As the healthcare industry changes and more Americans become insured, the clinical roles of nurse practitioners (NPs) and physician assistants (PAs) have grown. While that growth is clearly a response to greater need, opinions about the shifting care paradigm are not universally shared.
According to a recent report from the Kaiser Family Foundation, 58 million people live in areas where access to primary care is considered insufficient.
This is not a problem experts expect to diminish. The Association of American Medical Colleges estimates that demand for physicians will exceed availability by as many as 90,000 individual providers by 2025. Roughly one-third of the shortfall is expected to be among primary care providers.
Meeting a Need
In both primary care and specialty fields, advanced practice providers such as PAs and NPs have stepped in to help meet the growing need. It takes less time — six years compared with 11 or 12 for a medical doctor — for advanced providers such as NPs to complete their education and training.
“We don’t feel like we’re providing mid-level care,” says Cindy Cooke, DNP, FNP-C, FAANP, President of the American Association of Nurse Practitioners. “We provide cost-effective, quality care. Nurse practitioners see a great need for high-quality health care for patients across the country. We can supply the numbers. There has been significant growth in the number of nurse practitioners. There are over 205,000 across the United States.”
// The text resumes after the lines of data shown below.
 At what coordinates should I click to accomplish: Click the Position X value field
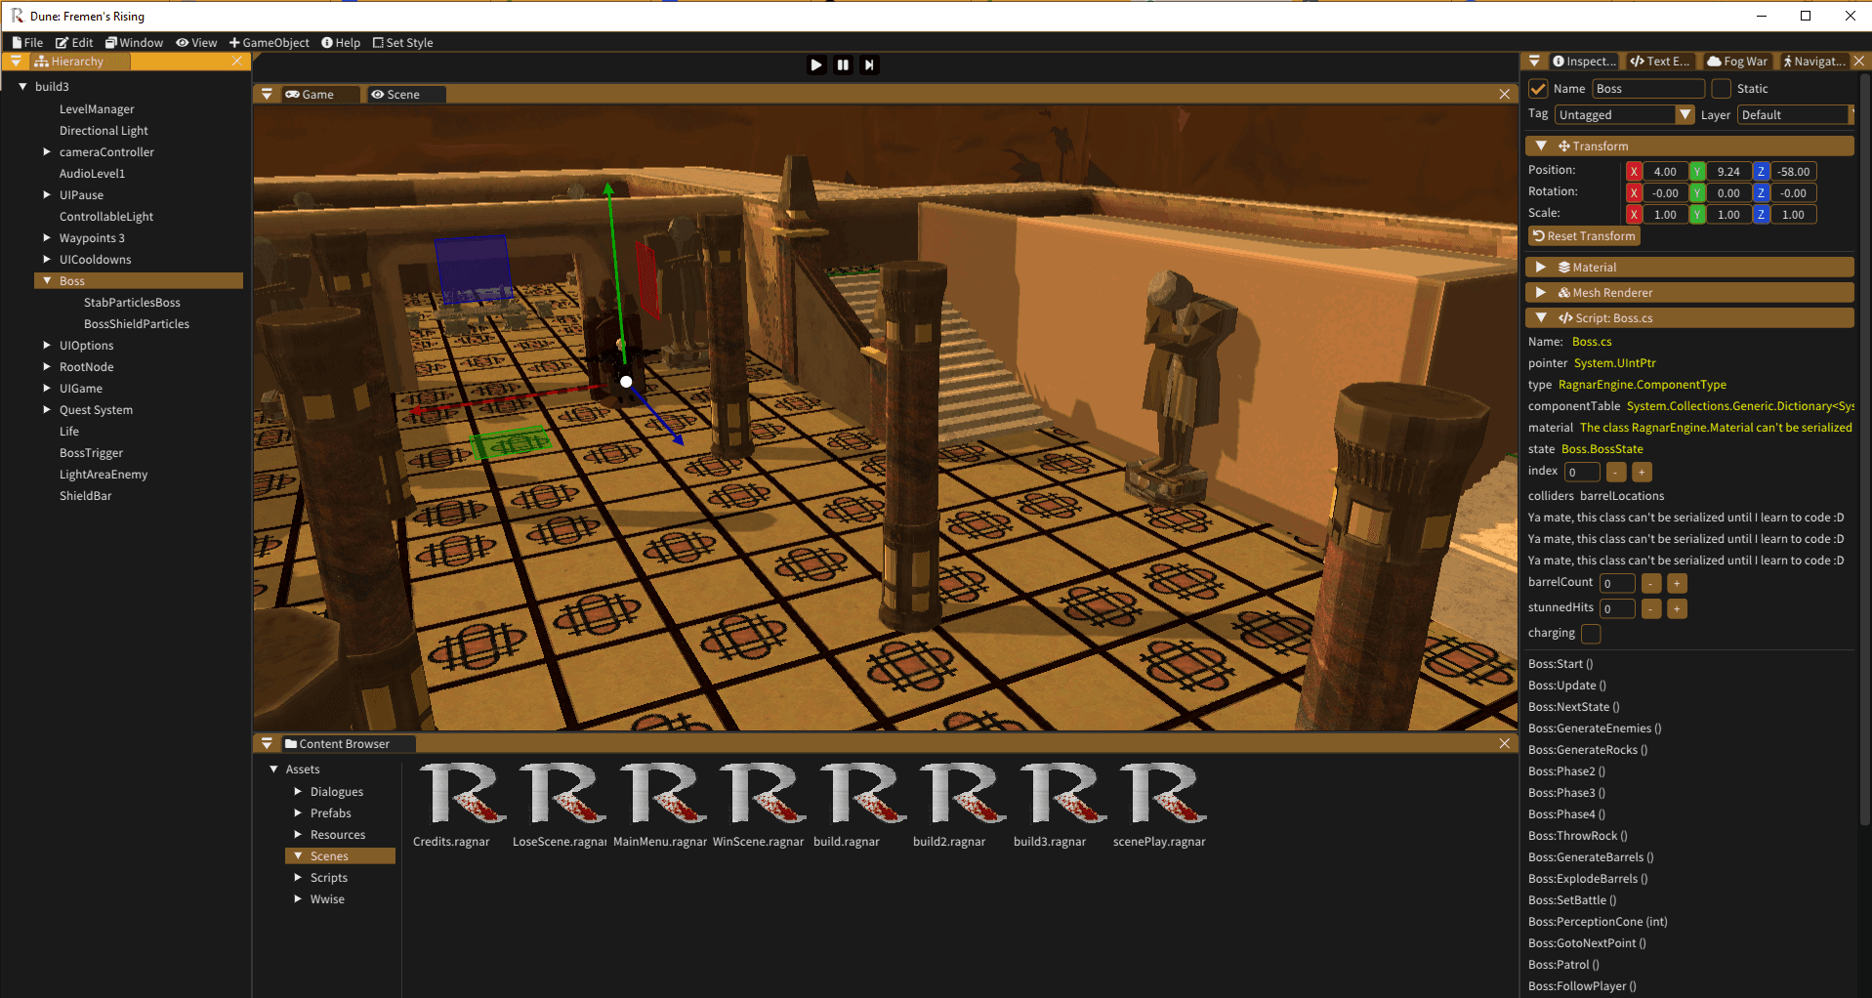click(1664, 172)
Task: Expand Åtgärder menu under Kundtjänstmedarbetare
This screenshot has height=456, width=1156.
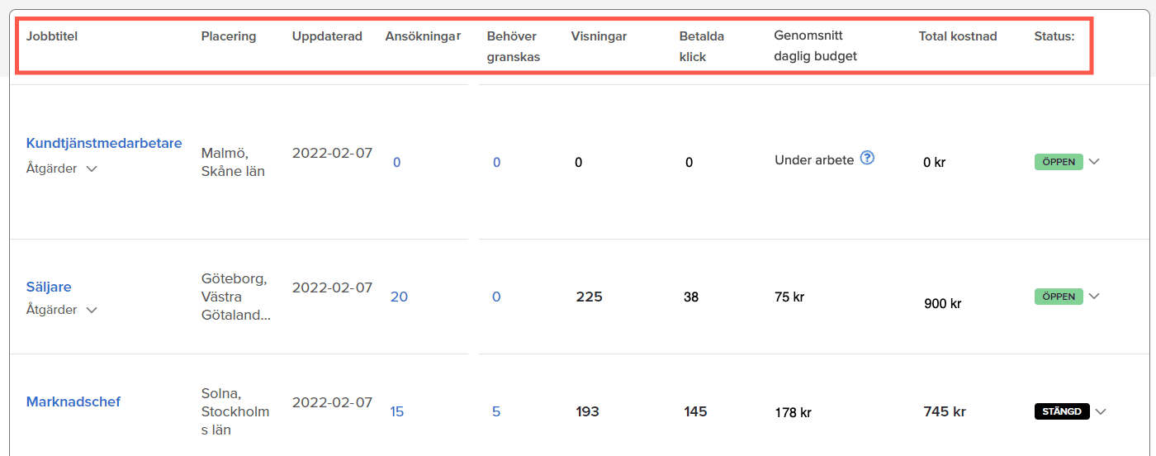Action: (62, 169)
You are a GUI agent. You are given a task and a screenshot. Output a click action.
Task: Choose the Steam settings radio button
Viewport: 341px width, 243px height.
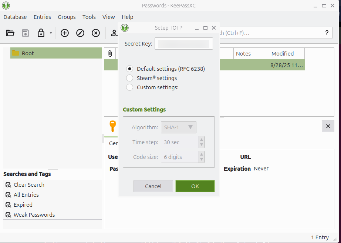[130, 78]
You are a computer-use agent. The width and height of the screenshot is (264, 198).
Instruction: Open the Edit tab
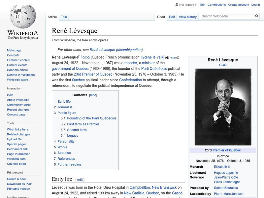click(x=172, y=17)
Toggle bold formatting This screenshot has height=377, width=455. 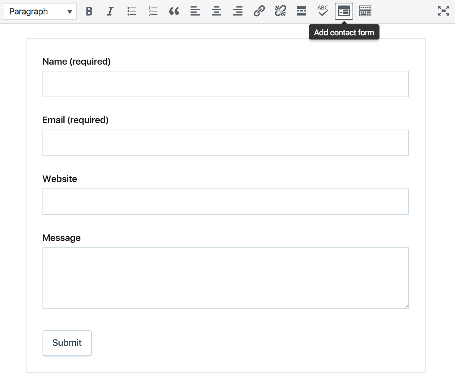pos(89,11)
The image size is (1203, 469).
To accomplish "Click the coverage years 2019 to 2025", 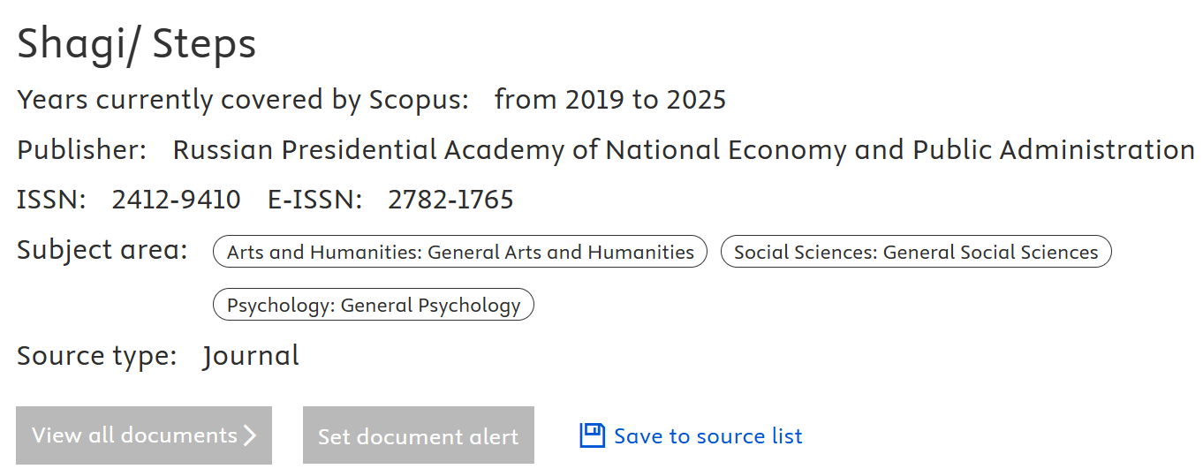I will 609,100.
Not only has the number of these providers completing programs each year increased, so have their clinical duties, responsibilities and freedoms. A Kaiser Family Foundation report says NPs are capable of providing between 80 and 90 percent of the same type of care as primary care physicians.
Case in Point
In Washington state, Group Health Cooperative is one organization that has embraced the use of advanced practice providers to enhance availability and quality of care. This nonprofit healthcare system is based in Seattle and has more than 600,000 individuals in the care of its providers.
David Kauff, MD, is an urgent care provider and Medical Director of Graduate Medical Education for Group Health Cooperative. In his practice and throughout the organization, he has witnessed the role of advanced care providers change in the past several years.
“There has been an increase both in terms of the number [of advanced care providers] and in terms of the scope of practice,” Dr. Kauff says. “The distinctions between advanced care providers and MDs have become less. Their training in some ways is better than some MDs.”
For an example, Dr. Kauff relates that in his urgent care setting, he frequently works with PAs whose extensive training in orthopedics or wound care gives them an edge over their physician associates.
Throughout Group Health Cooperative, advanced care providers are assuming more leadership roles as well, even at the highest levels of the organization. Melissa Szocik, PA-C, is a member of the board of Group Health Physicians, Group Health Cooperative’s physician group. This is an elected position, meaning her peers promoted Szocik to this role — a testament to her abilities as a provider and the value of her input and direction.
Washington is one of 21 states, along with the District of Columbia, that have extended the right to NPs to manage their own practices — something Group Health Cooperative has embraced. Now, some NPs with the organization carry and manage their own groups of patients, independent of physician oversight.
“Nationally, people have realized that these [providers] are tremendously skilled and trained ...,” Dr. Kauff says. “The idea of moving away from being a physician extender to actually a real provider and partner is a great positive.”
Despite the trend toward increased advanced care provider utilization, positive impressions of this change in role are not universal. A recent report from The Commonwealth Fund and Kaiser Family Foundation found that 41 percent of surveyed physicians thought increased reliance on advanced care providers had a negative impact on their ability to care for patients.
The number who considered relying on providers such as NPs and PAs as having a negative impact was lower among physicians who actually utilized such providers in their practices. Approximately 35 percent of that group of physicians said the impact was negative, compared with 40 percent who thought it was positive.
Advanced care providers expressed higher levels of satisfaction with the amount of collaboration they experience in the office setting, though the majority of both advanced care providers and physicians said they were somewhat or very satisfied with collaboration levels.
Cooke sees acceptance and growth of advanced care providers in practice settings as a mix of successes and challenges.
“Being recognized as a key component in the healthcare arena is becoming more and more common,” she says. “There are some federal and state statutory barriers that we continue to work to eliminate so that we can provide the highest quality of care. We all need to work together in order to advocate for the patient to receive the highest quality care that they need.